• **TASK DESCRIPTION**
Quote exactly and only this range of lines in the data below: the line that holds "В начало положения (282, 135)" to the line that holds "Zur Datenaktualisierung. (462, 745)", both included.

• **RECORDS SUPPLIED**
============

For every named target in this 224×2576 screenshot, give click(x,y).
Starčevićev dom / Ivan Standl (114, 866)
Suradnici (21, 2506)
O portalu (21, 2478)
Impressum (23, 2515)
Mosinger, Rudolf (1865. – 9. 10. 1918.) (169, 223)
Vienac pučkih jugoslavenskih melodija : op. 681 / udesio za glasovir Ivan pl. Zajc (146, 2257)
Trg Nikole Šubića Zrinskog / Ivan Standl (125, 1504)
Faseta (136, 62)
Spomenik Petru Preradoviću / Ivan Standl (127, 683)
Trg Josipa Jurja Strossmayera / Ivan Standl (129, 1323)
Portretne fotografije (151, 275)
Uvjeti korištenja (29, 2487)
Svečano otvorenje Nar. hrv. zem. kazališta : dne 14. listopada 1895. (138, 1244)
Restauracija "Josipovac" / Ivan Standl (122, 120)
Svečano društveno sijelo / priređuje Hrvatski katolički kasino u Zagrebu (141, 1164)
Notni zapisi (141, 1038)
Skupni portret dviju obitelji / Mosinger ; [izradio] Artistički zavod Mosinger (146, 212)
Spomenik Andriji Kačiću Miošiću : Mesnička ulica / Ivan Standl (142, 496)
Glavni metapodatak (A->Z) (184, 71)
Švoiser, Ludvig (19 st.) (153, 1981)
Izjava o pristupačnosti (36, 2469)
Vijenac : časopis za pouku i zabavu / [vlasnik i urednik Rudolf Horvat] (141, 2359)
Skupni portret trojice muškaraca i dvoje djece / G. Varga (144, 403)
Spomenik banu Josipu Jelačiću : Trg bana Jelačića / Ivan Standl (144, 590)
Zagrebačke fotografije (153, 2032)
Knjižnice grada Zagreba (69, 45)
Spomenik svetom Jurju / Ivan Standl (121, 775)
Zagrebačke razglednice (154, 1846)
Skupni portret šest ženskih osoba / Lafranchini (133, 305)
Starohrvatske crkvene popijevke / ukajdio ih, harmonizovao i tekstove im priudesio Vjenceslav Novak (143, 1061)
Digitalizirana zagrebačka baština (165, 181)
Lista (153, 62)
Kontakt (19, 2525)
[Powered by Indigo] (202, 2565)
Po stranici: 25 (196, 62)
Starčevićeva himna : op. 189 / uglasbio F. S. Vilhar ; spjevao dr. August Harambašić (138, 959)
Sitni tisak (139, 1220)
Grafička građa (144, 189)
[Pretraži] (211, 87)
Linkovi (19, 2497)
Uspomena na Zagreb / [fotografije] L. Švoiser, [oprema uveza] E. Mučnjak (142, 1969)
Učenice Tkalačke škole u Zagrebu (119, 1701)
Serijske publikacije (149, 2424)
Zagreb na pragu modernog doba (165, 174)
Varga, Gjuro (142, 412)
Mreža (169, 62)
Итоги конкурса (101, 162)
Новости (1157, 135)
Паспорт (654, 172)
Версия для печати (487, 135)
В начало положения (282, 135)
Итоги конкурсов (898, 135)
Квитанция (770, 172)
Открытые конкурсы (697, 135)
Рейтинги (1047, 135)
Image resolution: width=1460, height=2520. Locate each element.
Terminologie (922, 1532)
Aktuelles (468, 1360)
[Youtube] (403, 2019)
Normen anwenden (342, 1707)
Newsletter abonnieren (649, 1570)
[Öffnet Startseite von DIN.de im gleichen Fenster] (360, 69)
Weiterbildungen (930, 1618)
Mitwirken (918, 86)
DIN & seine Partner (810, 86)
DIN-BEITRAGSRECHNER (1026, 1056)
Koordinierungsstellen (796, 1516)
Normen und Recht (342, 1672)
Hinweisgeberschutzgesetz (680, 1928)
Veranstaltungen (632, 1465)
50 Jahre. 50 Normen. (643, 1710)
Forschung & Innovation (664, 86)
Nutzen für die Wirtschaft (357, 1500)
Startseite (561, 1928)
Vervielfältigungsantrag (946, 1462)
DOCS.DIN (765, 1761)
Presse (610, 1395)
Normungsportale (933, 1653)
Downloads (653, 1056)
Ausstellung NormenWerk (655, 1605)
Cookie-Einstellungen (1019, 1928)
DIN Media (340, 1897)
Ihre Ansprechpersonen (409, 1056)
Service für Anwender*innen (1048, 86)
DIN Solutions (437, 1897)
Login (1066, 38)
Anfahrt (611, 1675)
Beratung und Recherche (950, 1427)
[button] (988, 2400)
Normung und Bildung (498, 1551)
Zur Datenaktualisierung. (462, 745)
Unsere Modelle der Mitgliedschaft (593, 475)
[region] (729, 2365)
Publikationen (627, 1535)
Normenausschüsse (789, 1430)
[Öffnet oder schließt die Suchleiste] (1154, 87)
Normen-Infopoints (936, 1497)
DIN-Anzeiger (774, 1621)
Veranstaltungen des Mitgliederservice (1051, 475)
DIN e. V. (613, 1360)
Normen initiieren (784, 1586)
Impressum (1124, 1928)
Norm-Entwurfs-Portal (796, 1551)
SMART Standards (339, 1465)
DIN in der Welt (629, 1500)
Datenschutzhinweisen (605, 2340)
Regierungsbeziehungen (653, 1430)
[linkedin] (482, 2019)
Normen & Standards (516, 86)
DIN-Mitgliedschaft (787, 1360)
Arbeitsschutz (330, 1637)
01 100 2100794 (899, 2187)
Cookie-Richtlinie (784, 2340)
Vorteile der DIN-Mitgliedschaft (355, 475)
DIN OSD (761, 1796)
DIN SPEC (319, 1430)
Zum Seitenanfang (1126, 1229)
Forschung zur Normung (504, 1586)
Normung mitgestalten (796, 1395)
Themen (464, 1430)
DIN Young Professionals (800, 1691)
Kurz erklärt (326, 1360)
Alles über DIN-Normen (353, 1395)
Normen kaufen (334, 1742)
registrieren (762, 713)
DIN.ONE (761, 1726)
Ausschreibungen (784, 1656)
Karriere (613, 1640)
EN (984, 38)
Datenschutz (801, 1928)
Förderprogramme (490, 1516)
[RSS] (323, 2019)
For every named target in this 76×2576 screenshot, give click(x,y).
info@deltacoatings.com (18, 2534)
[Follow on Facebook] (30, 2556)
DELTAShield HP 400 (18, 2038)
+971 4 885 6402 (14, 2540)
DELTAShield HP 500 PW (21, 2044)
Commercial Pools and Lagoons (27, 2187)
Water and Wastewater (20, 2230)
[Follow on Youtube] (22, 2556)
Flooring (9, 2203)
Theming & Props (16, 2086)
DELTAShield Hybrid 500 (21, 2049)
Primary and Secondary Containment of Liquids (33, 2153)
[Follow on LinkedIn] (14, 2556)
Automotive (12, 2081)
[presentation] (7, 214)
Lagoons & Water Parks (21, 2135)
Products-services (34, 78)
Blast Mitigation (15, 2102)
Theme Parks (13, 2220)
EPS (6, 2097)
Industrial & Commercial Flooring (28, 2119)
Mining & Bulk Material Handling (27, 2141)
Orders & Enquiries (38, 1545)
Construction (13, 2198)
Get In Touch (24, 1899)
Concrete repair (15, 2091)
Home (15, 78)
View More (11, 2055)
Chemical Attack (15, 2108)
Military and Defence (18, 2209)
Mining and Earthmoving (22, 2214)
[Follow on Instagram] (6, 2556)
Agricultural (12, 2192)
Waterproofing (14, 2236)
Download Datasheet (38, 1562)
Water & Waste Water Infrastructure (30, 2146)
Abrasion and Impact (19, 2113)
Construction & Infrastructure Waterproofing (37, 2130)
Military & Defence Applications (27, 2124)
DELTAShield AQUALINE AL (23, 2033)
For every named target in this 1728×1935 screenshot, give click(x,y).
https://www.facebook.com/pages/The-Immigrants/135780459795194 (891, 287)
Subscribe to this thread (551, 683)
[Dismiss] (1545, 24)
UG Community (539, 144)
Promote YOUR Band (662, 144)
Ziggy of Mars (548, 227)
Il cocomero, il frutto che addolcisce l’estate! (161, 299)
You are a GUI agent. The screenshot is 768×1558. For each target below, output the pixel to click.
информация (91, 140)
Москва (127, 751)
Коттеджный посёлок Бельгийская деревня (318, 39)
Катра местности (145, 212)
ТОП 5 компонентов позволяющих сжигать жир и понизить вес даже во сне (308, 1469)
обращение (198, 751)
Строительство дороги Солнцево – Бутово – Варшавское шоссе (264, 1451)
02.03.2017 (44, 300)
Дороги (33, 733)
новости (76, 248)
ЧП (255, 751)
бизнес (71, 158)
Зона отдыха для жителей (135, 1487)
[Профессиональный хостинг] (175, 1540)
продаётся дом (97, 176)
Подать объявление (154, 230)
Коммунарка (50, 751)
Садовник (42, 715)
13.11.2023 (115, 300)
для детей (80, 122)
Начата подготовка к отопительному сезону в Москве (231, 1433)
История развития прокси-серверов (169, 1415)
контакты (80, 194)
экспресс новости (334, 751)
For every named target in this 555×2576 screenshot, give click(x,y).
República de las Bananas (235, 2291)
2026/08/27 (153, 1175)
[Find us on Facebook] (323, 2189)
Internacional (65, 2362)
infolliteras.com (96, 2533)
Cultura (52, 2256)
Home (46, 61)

============

• **OUTPUT BELOW**
В начало положения (282, 135)
Итоги конкурсов (898, 135)
Квитанция (770, 172)
Открытые конкурсы (697, 135)
Рейтинги (1047, 135)
Image resolution: width=1460, height=2520. Locate each element.
Terminologie (922, 1532)
Aktuelles (468, 1360)
[Youtube] (403, 2019)
Normen anwenden (342, 1707)
Newsletter abonnieren (649, 1570)
[Öffnet Startseite von DIN.de im gleichen Fenster] (360, 69)
Weiterbildungen (930, 1618)
Mitwirken (918, 86)
DIN & seine Partner (810, 86)
DIN-BEITRAGSRECHNER (1026, 1056)
Koordinierungsstellen (796, 1516)
Normen und Recht (342, 1672)
Hinweisgeberschutzgesetz (680, 1928)
Veranstaltungen (632, 1465)
50 Jahre. 50 Normen. (643, 1710)
Forschung & Innovation (664, 86)
Nutzen für die Wirtschaft (357, 1500)
Startseite (561, 1928)
Vervielfältigungsantrag (946, 1462)
DOCS.DIN (765, 1761)
Presse (610, 1395)
Normungsportale (933, 1653)
Downloads (653, 1056)
Ausstellung NormenWerk (655, 1605)
Cookie-Einstellungen (1019, 1928)
DIN Media (340, 1897)
Ihre Ansprechpersonen (409, 1056)
Service für Anwender*innen (1048, 86)
DIN Solutions (437, 1897)
Login (1066, 38)
Anfahrt (611, 1675)
Beratung und Recherche (950, 1427)
[button] (988, 2400)
Normung und Bildung (498, 1551)
Zur Datenaktualisierung. (462, 745)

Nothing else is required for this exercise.